To obtain the critical values for a specific statistical test, we first need to know the type of the test used and the significance level. However, assuming the use of a two-tailed t-test with a significance level of 0.05, we can proceed as follows:
1. Identify the degrees of freedom for the t-test. For instance, if there are 10 observations, the degrees of freedom would be 9 as it is equal to the number of observations minus 1.
2. Identify the significance level. In our case, it's given to be 0.05.

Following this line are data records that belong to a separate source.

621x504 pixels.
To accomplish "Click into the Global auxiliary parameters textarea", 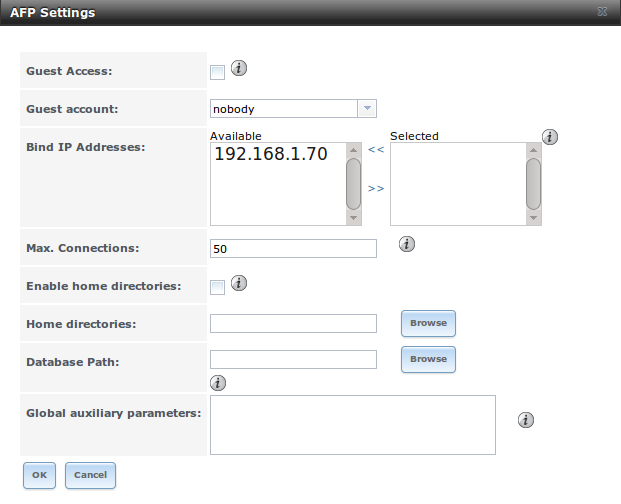I will [352, 424].
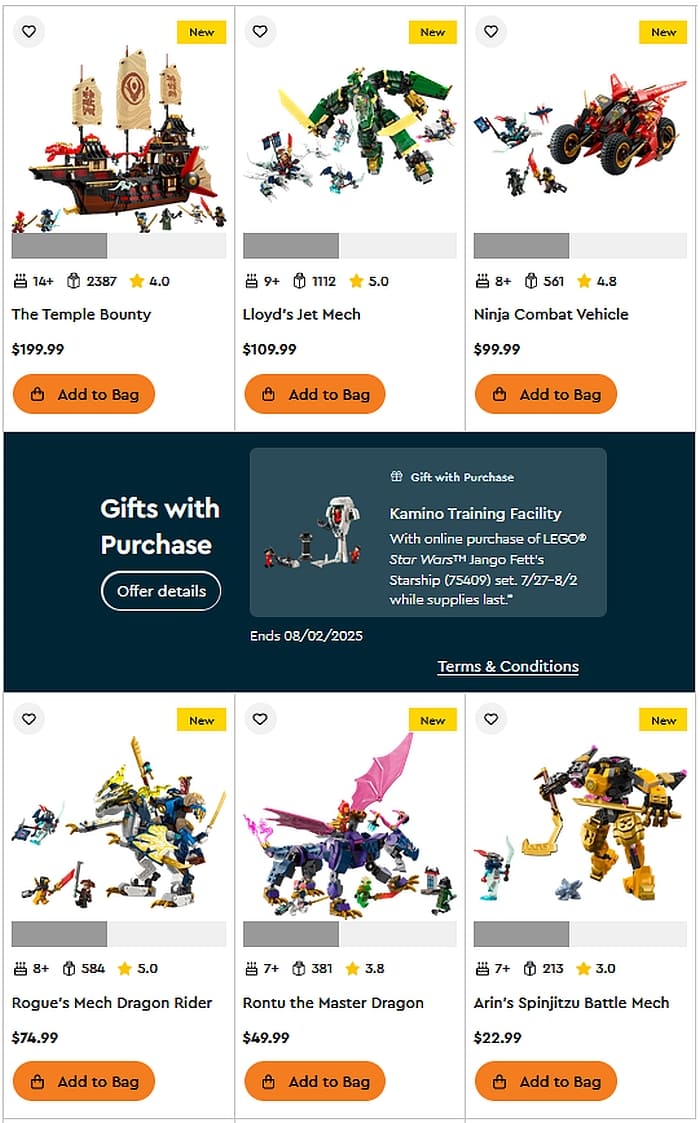Image resolution: width=700 pixels, height=1123 pixels.
Task: Add Rogue's Mech Dragon Rider to bag
Action: click(84, 1081)
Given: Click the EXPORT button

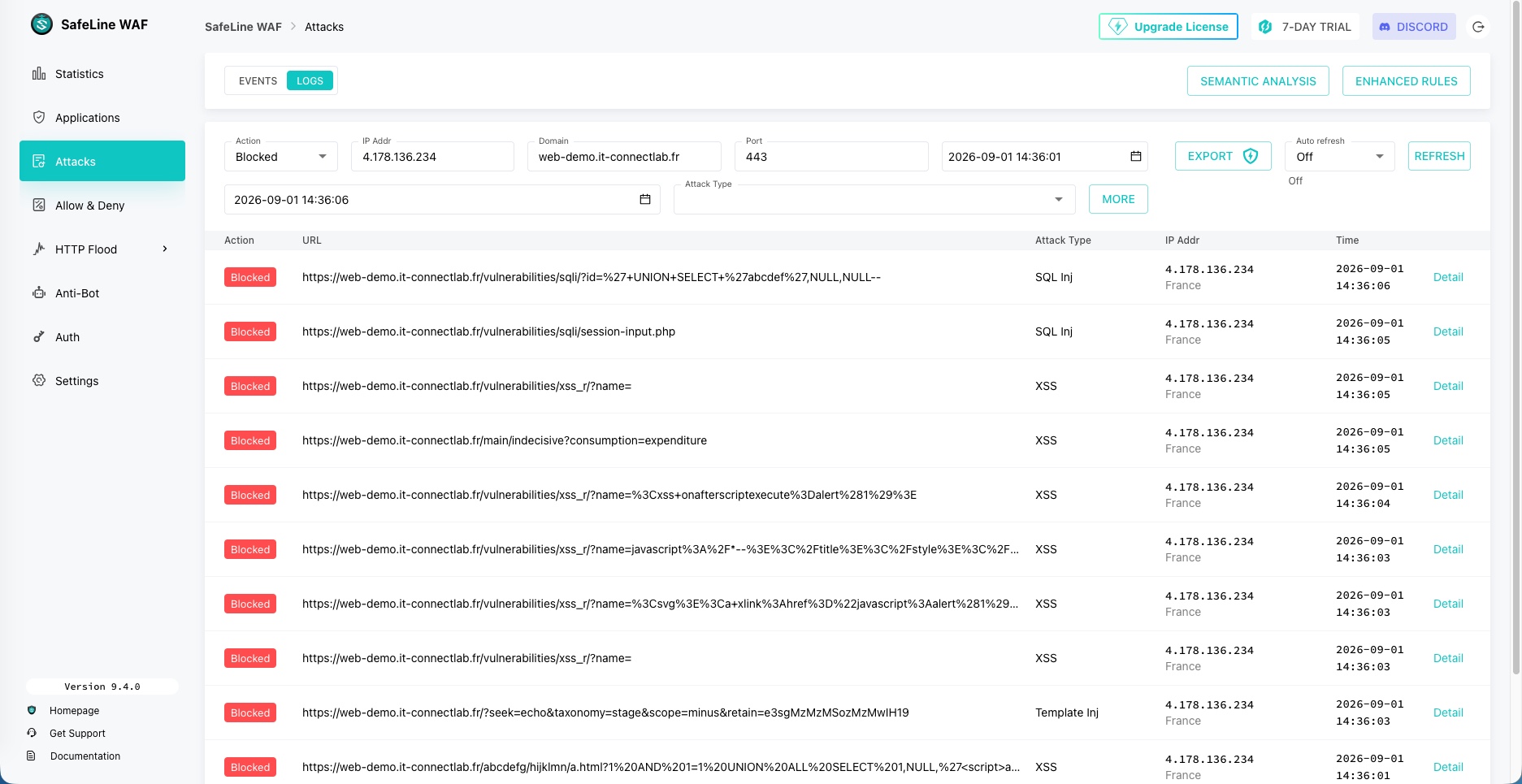Looking at the screenshot, I should [1223, 156].
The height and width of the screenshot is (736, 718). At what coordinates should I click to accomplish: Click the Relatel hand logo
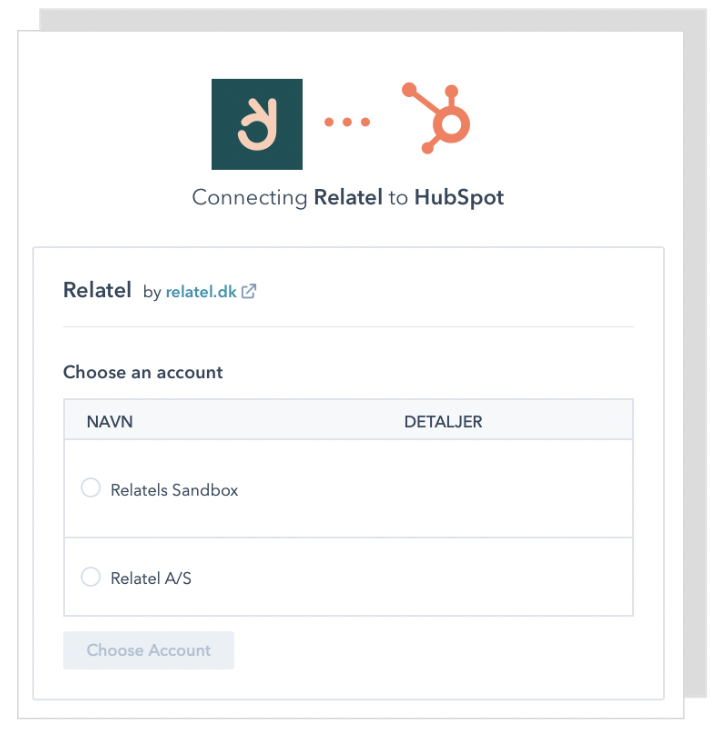[x=257, y=124]
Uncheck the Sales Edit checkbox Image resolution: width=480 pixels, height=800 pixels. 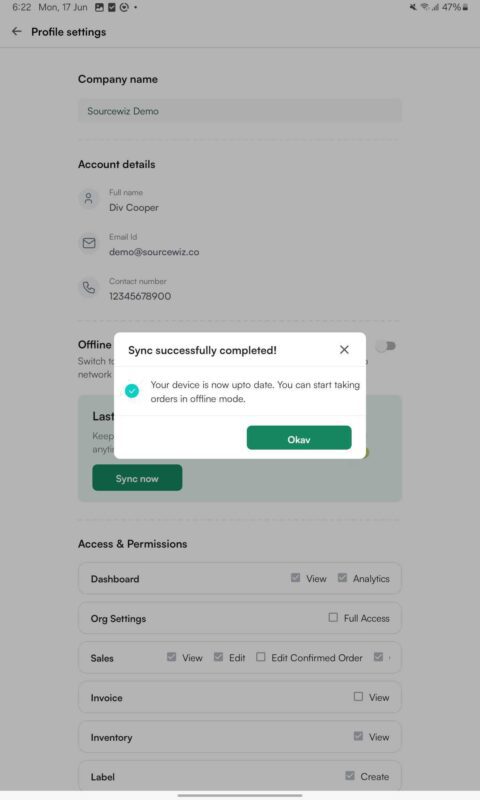[x=218, y=657]
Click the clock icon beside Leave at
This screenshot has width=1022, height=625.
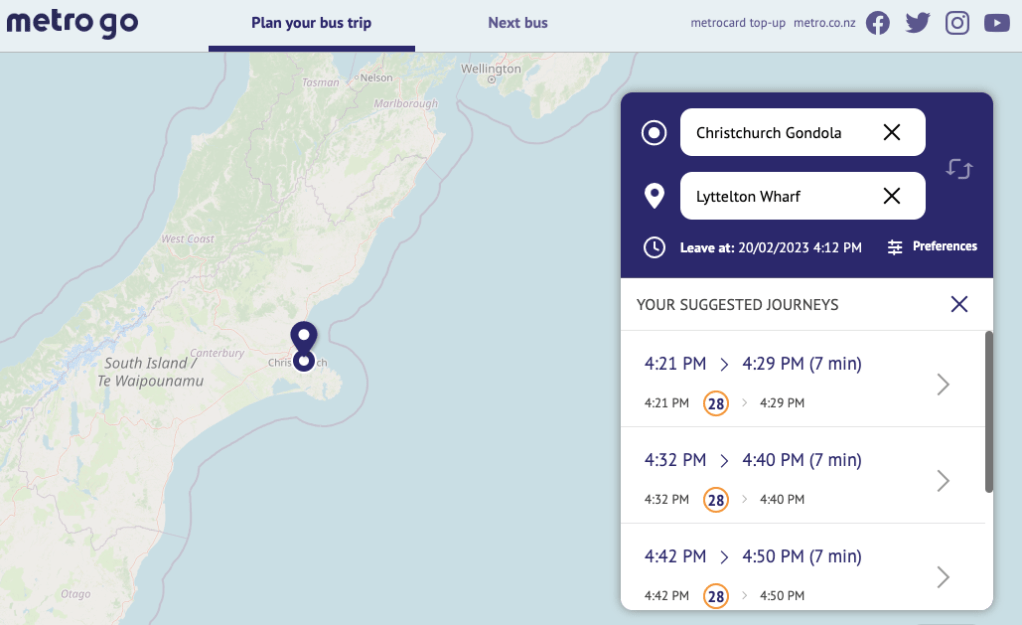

3. Given this is a two-tailed test, divide the significance level by 2. Therefore, the alpha value becomes 0.05/2 = 0.025.
4. To find the critical values, it's necessary to know they are the values such that the area under the t-distribution to the left of the lower critical value and to the right of the upper critical value equals alpha (0.025).
5. Compute these values using the inverse of the cumulative distribution function. You can use statistical tables or statistical software for doing this.
6. The lower critical value is calculated by finding the t-value that has an area to its left equal to alpha (0.025) on the t-distribution with the identified degrees of freedom.
7. The upper critical value is calculated by finding the t-value that leaves an area to its right equal to alpha (0.025) on the t-distribution with the identified degrees of freedom.
Remember, your critical values might be negative or positive depending on the t-distribution table or software you are using. These values then are utilized for hypothesis testing to decide whether to reject or fail to reject the null hypothesis.